建築確認件数や着工数が激減している原因として、約9割が建築基準法の改正による影響だと回答した。同課の担当者は「現状を認識して状況を打破するため、さらなる構造設計者の育成や図書省略大臣認定制度の普及などに取り組んでいく」と話した。

 建築確認件数や着工数の激減理由の内訳は「構造技術者不足」が39%と最も多く、次いで「確認審査機関の審査が遅い」と「改正建築基準法への対応設計に時間を要する」が各25%。「景気後退」は7%のみ。

 認定された構造で簡易な構造計算書で申請ができる図書省略大臣認定の第2段(3階建て以下鉄筋造)の活用について、「活用していきたい」が24%、「活用について今後検討する」が57%で約8割が活用に前向きだった。「使いづらく活用できない」が6%で、認定第1弾(2階建て以下鉄筋造)の31%と比べて大幅に少ない。構造計算が難しく申請に労力がかかっても、設計自由度の高い認定第2弾が使いやすいと考える関係者が多いことが分かる。

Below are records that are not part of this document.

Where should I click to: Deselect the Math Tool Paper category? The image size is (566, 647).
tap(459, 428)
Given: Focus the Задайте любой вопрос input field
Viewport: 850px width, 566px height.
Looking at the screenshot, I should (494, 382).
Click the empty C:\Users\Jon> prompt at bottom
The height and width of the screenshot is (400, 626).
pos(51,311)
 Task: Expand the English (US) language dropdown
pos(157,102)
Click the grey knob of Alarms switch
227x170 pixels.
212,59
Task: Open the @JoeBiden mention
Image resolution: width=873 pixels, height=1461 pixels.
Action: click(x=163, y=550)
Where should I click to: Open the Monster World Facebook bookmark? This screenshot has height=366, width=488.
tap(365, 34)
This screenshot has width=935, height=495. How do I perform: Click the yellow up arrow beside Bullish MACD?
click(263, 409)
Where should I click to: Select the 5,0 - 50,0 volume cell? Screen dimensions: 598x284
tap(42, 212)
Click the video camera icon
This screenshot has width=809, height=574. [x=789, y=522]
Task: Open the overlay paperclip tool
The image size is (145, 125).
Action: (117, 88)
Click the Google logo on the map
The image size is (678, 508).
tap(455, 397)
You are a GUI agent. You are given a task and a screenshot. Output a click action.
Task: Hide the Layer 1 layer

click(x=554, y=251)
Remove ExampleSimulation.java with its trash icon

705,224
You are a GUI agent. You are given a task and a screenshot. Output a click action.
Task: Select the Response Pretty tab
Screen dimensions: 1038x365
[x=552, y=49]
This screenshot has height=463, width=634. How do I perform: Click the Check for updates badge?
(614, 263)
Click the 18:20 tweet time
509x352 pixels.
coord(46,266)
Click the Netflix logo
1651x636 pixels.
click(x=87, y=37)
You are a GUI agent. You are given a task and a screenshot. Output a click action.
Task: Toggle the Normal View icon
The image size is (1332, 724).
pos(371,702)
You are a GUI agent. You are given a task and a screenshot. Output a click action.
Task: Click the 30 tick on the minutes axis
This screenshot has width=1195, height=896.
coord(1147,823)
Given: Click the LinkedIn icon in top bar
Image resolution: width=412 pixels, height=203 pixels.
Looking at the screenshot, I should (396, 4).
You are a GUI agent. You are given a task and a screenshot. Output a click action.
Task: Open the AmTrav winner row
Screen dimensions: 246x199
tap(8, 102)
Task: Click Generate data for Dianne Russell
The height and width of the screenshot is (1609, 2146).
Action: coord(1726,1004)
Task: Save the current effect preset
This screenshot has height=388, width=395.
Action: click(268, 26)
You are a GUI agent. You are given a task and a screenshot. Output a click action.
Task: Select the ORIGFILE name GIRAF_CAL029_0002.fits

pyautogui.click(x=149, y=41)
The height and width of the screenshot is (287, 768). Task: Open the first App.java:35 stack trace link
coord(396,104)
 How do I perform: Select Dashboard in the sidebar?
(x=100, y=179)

 調査は13−15日の図書省略認定説明会で参加者を対象に実施された。

 県は、構造計算の技術者不足の対策として、県主導で建築士を対象にした構造設計者育成に活用するテキストを作成している。テキストは4階建て以下の鉄筋造りなど図書省略制度が適用されない設計を中心に、一戸建てや共同住宅など4パターンを作成する。6月から研修会を行う予定。関係団体から意見を聴取した上で、6月19日に期限が切れる事前審査制度の延長も検討する。